Governor of Niamey Region
- Incumbent
- Assumed office August 1, 2023
- Preceded by: Oudou Ambouka

Personal details
- Party: CNSP (2023-present)

Military service
- Branch/service: Nigerien Armed Forces
- Rank: Major general
- Battles/wars: Boko Haram insurgency

= Abdou Harouna Assoumane =

Abdou Harouna Assoumane is a Nigerien soldier and politician who has served as Governor of Niamey since August 2023.

== Biography ==
Assoumane was promoted to lieutenant in 2021 while serving in the Nigerien Armed Forces. On October 2, 2021, he was the deputy commander of the Multinational Joint Task Force (MNJTF), where he fought against Boko Haram in Niger and northern Nigeria. He was a brigadier general by 2021. He took part in an operation to kill 30 Boko Haram militants in April 2022. In September 2022, he was succeeded in this position by Assaoulai Blama.

On August 1, 2023, Assoumane was appointed by Abdourahamane Tchiani as the Governor of Niamey after the 2023 Nigerien coup d'état. He met with Nigerien and Niamey city officials on August 9, including outgoing governor Oudou Ambouka. At a meeting on August 16, he criticized ECOWAS' sanctions on the putschists. In September 2023, Assoumane embarked on ambitious social programs that would take successful students and put them to work for the Nigerien government. This also included a mobilization for troops to fight against Jama'at Nusrat al-Islam wal-Muslimin (JNIM) and Islamic State - Sahel Province (ISSP) militants in nearby Tillaberi and Tahoua provinces. In November 2023, Assoumane met with Brah Reki Djermakoye, president of the Fund for the Safeguard of the Homeland.
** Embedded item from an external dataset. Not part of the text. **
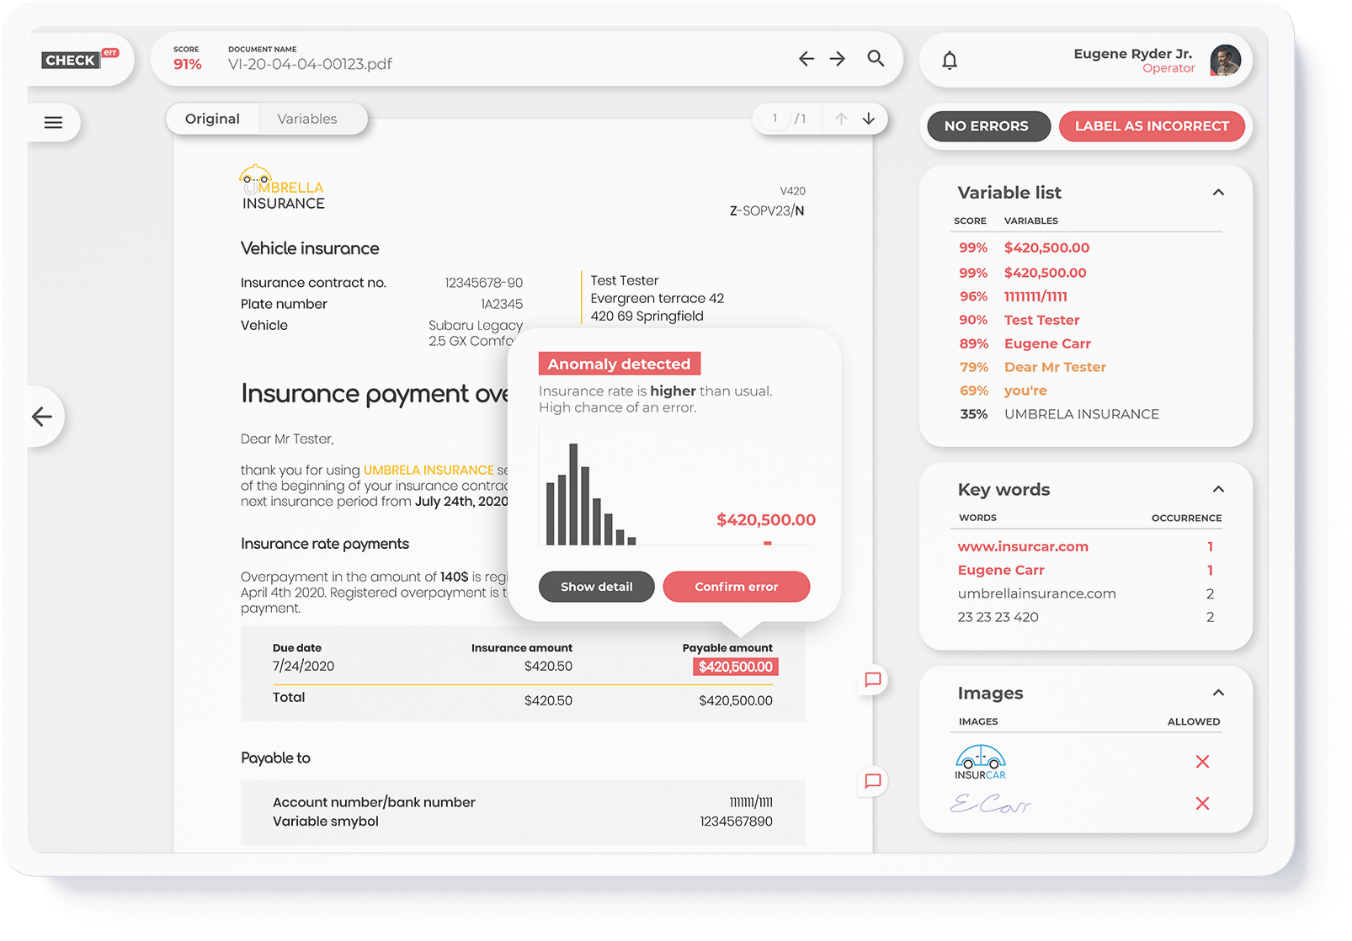Go to next document arrow
The width and height of the screenshot is (1352, 941).
(838, 59)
In 2024, Assoumane bolstered electrical, telecommunications, and other critical infrastructure in and around Niamey in response to infrastructure attacks by Mahamoud Sallah's Patriotic Liberation Front. In February 2024, he pledged funds to build a Petit Market in Niamey. One of the main problems Assoumane sought to fix in the city was begging, which he said was occurring at an "alarming scale". Assoumane used National Guard and Gendarmerie troops to deport beggars outside of the city and ensure they did not return.

In November 2024, Assoumane established a Morality Brigade under the Niamey Regional Government, which was to arrest prostitutes, soliciting, public indecency, and other "offenses to morality." On February 15, 2025, Assoumane gave his "35 Years of Misunderstood Democracy", which had mixed reactions among the Nigerien public and political class. In the speech, he denounced corruption and inefficiency of current and past Nigerien administrations, "disintegration of the social fabric", and "petty politics and squabbles" driving the country into chaos.

In 2026, Assoumane installed a new bureau of traditional chiefs to bolster social cohesion, made up of 114 chiefs from different neighborhoods in the capital. He also launched an awareness campaign calling on outlying neighborhoods of the capital to be vigilant and protect against jihadists. Assoumane was behind the demolishing of neighborhoods close to Diori Hamani International Airport, which was attacked by the Islamic State in January 2026. The demolition displaced 26,000 people.